§ Your assignment
Transcribe the lines exactly, beginning with the one that contains "Image resolution: width=640" and ending with the final line of the records. Do not transcribe pictures.

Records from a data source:
-- Opening Marker --

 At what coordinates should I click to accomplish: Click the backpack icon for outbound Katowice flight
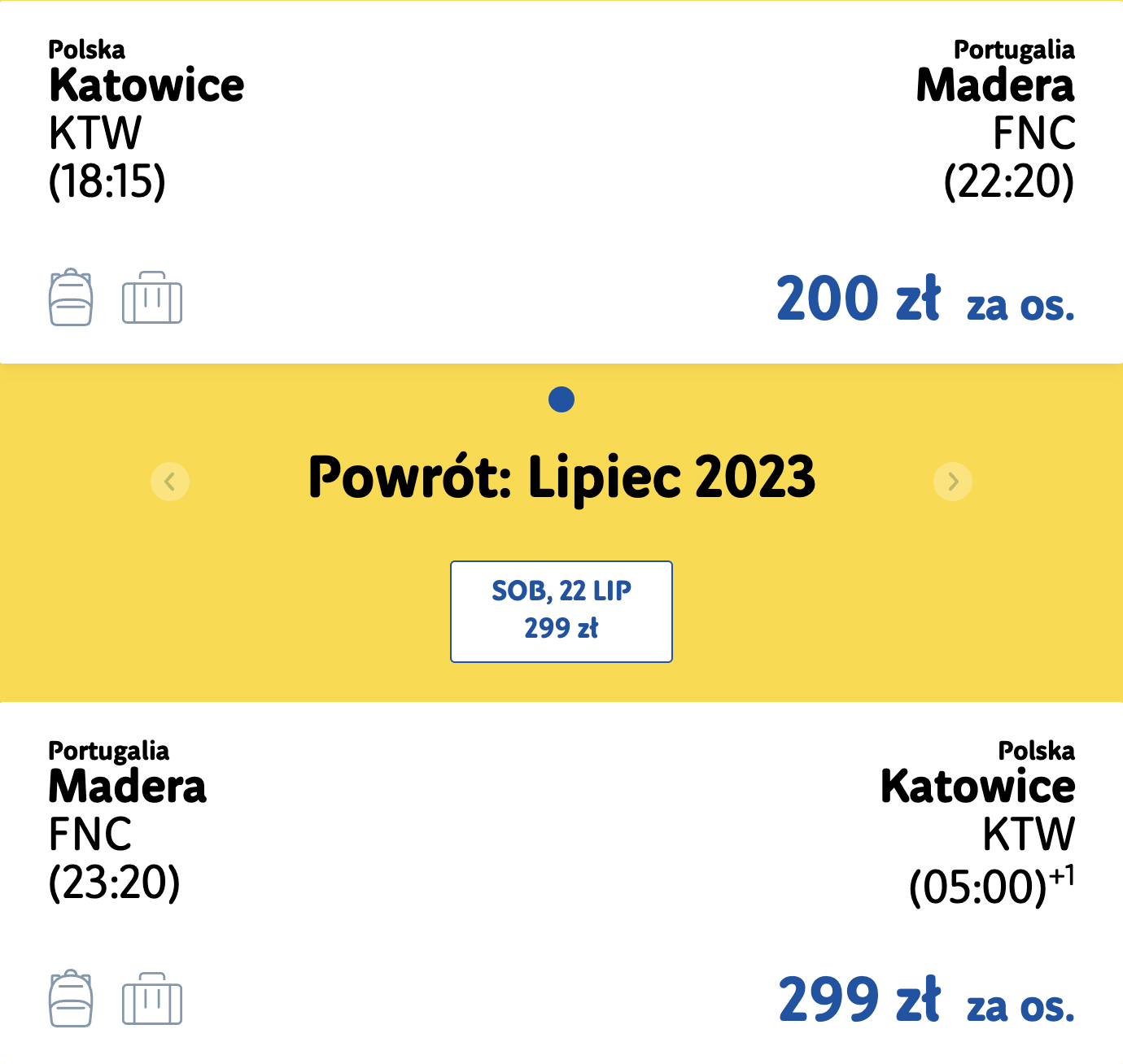(x=71, y=298)
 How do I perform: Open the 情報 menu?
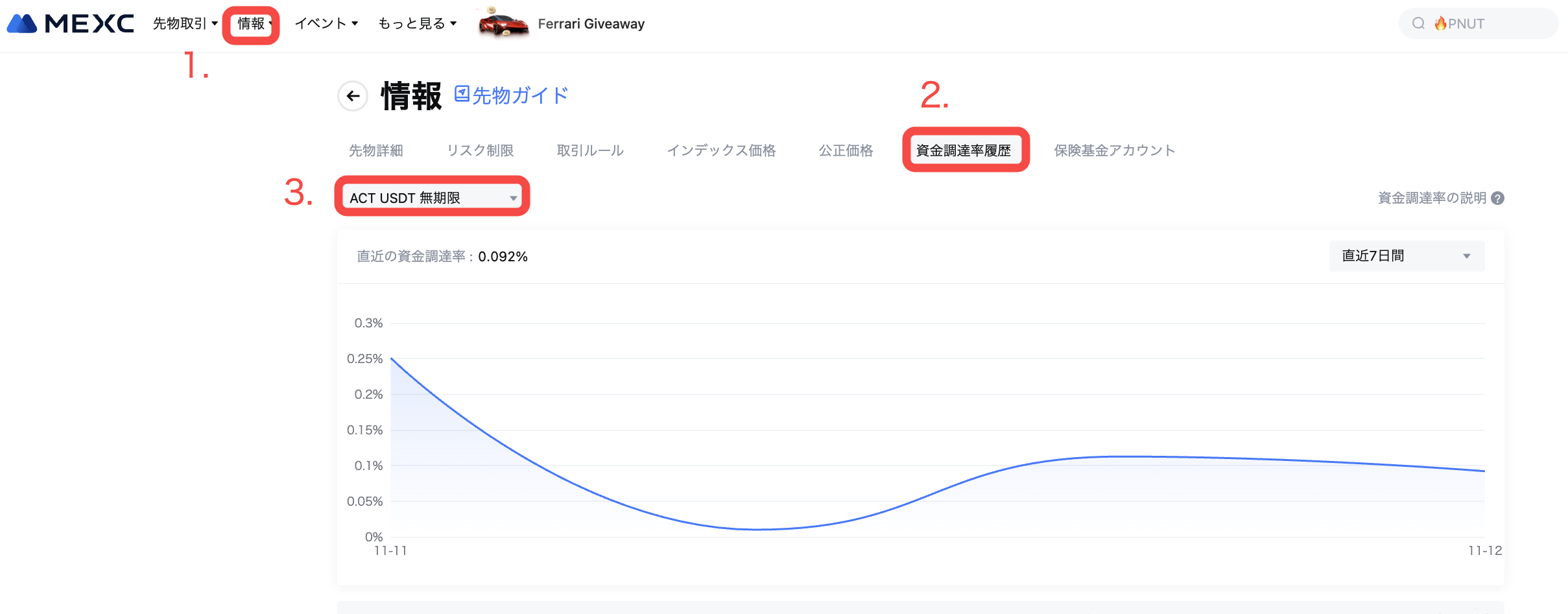252,24
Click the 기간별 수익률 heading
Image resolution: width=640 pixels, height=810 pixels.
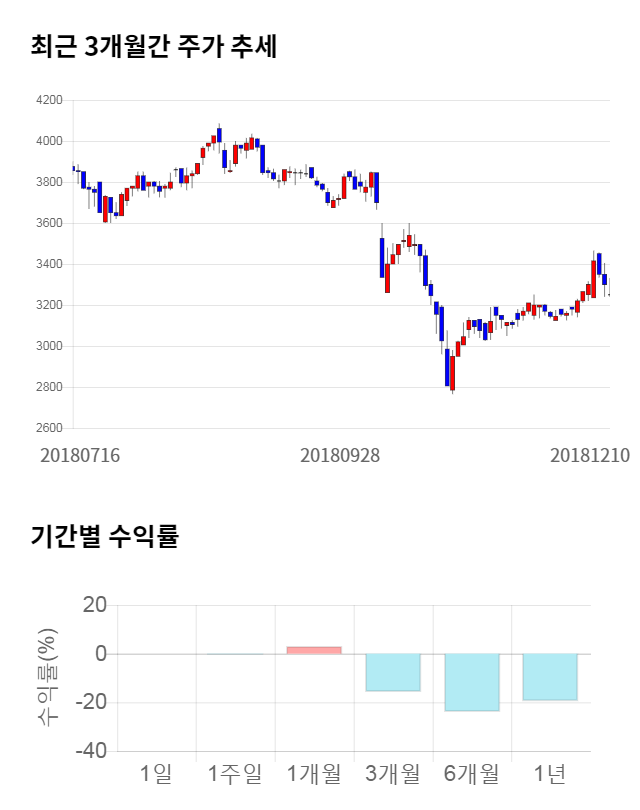click(104, 536)
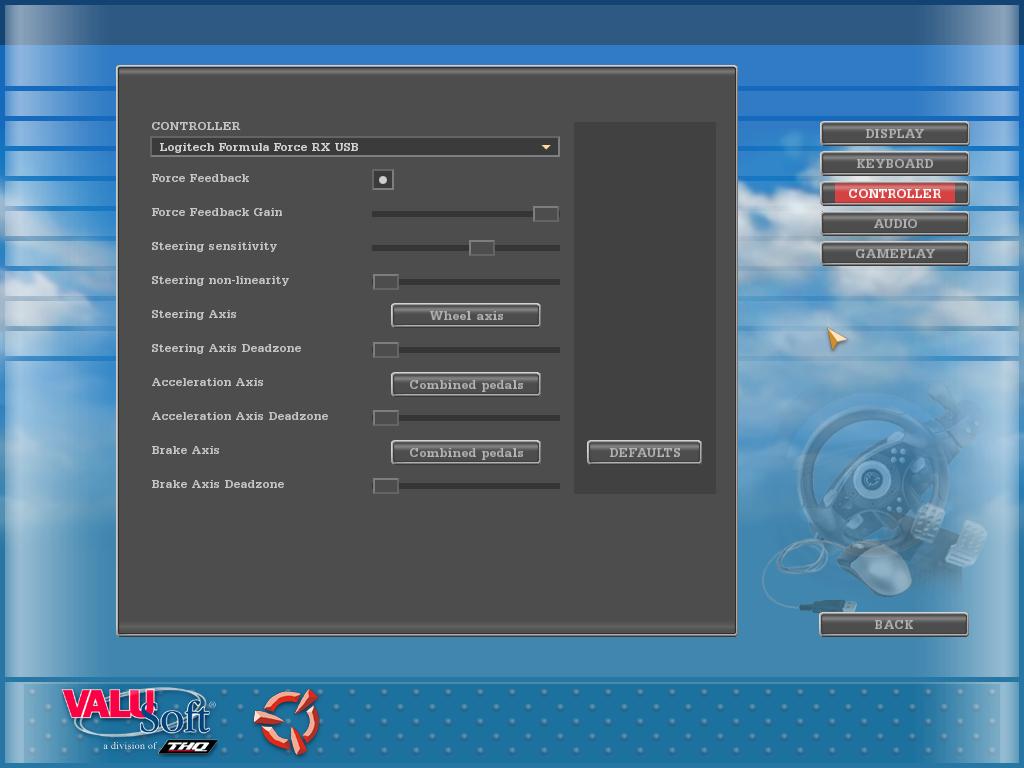
Task: Click the Force Feedback Gain slider handle
Action: [x=545, y=214]
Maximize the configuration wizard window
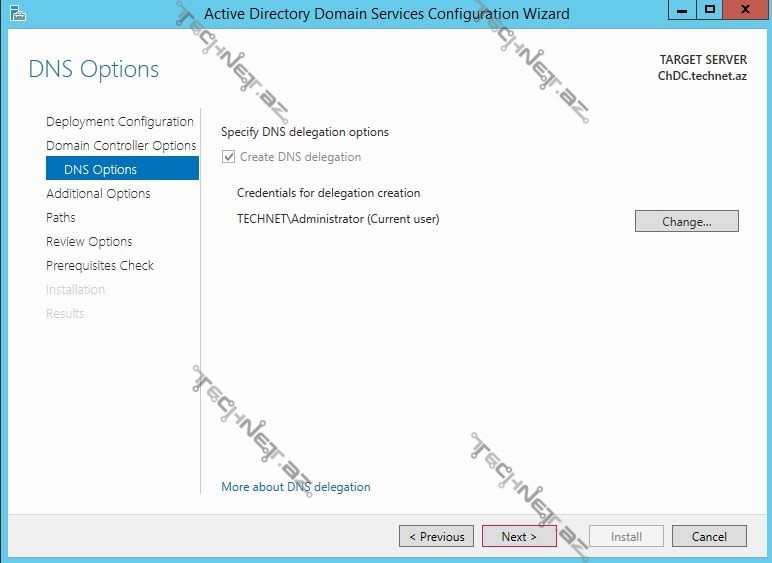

-- Closing Marker --

§ Task result
Image resolution: width=640 pixels, height=810 pixels.
click(104, 536)
Task: Click the Force Feedback Gain slider handle
Action: [x=545, y=214]
Maximize the configuration wizard window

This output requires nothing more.